The post-meeting Fed's policy statement is due at 1800 GMT with Bernanke's news conference to follow half an hour later. Last-minute position adjusting before the outcome of the Fed's two-day meeting has dominated this week's trade. "Positions have been squared off, closed orders have been filled, it's just settling into positions to move either way, which ever way is indicated by Mr. Bernanke," said Bart Wakabayashi, head of forex at State Street Global Markets in Tokyo. Many analysts suspect Bernanke will try to emphasise that tapering is not tightening and an actual rise in the funds rate is still a distant prospect, perhaps not until 2015. But he could also underscore his remarks last month, when he said the Fed could opt to slow its bond purchases in the next few meetings if the economy improves. With the traders ready to pounce on every nuance, the Fed chief's news conference is viewed as a test of his ability to calm the markets and give them some direction, Wakabayashi said.
"I think the market just wants a united message: tapering or not? The uncertainty there has led to some excess volatility, which has led to people pulling out of some markets," he added.
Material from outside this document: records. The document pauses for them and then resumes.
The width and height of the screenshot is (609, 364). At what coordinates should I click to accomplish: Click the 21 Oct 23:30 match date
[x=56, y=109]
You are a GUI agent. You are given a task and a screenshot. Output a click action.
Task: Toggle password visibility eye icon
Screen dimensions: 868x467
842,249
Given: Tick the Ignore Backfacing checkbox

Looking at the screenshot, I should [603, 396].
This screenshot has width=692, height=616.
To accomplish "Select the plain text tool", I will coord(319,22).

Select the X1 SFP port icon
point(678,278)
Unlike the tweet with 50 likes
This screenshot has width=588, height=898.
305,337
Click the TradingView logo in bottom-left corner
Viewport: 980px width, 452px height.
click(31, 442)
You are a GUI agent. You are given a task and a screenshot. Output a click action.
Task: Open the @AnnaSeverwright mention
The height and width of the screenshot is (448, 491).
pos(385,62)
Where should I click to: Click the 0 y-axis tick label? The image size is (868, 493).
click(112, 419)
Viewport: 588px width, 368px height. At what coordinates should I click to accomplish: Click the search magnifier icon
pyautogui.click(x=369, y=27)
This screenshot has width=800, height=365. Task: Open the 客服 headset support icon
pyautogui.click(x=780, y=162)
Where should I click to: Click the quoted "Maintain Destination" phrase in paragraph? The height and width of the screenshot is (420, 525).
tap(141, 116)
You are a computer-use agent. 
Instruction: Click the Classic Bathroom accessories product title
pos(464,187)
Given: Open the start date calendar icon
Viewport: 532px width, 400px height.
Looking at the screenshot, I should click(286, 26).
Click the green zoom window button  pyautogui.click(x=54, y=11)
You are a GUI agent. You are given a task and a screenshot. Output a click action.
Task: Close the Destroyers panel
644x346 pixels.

One result has been the sharp rise in longer-dated U.S. Treasury yields over the past six weeks. Over time this is expected to act as a support for the U.S. dollar, though in the near term heavy foreign selling of Treasuries has blunted the impact. Last month, the benchmark yield on 10-year U.S. notes jumped 46 basis points, its biggest one-month jump in nearly 2-1/2 years, according to Reuters data, on growing anticipation that the Fed will pare its purchases. In light of these expectations, some strategists said the Fed chief has little incentive to telegraph any further notions of scaling back its quantitative easing. "If I were Bernanke, I would not want to give a specific, solid indication to the market. He himself wants to keep QE, even as the market is pricing in the end of it," said Masashi Murata, senior currency strategist at Brown Brothers Harriman in Tokyo. The dollar was a shade weaker against its Japanese counterpart, down about 0.1 percent at 95.26 yen. On the upside, 96.11 yen would mark the 23.6 percent Fibonacci retracement of the dollar's fall to 93.75 yen on June 13 from 103.74 yen On May 22. Support was seen at the Kijun line at 95.10 yen. The dollar held steady against the euro at $1.3392 after the single currency touched a four-month high of $1.3415 on Tuesday. Against a basket of currencies, the dollar was a fraction higher at 80.661, holding above a four-month low of 80.500 touched on Thursday.
Many investors seem to have concluded that an end to super-cheap money is inevitable and are positioning for that, and the run-up to the Fed meeting has seen risk tolerance evaporate. In the week through Monday, Citigroup's short-term positioning indicator showed either a reduction, flat positioning or a reversal for 20 out of the 32 currencies it tracks. The Australian dollar was in the crosshairs ahead of the Fed, not only as a commodity currency but also as a liquid proxy for emerging Asian markets, both of which would come under pressure on any hint of Fed tapering. Shorting the Aussie against the euro has been particularly popular, with the single currency climbing 15 percent since early April. The euro was fractionally lower at A$1.4105 on Wednesday, holding below a 22-month high of A$1.4237 hit on June 11. On the upside, its next target is the A$1.4340 peak of March 2011. Against its U.S. counterpart, the Aussie edged down 0.1 percent to $0.9488. The Aussie has shed 10 percent on the dollar since April, a move welcomed by the Reserve Bank of Australia (RBA) as a stimulus to the country's export sector.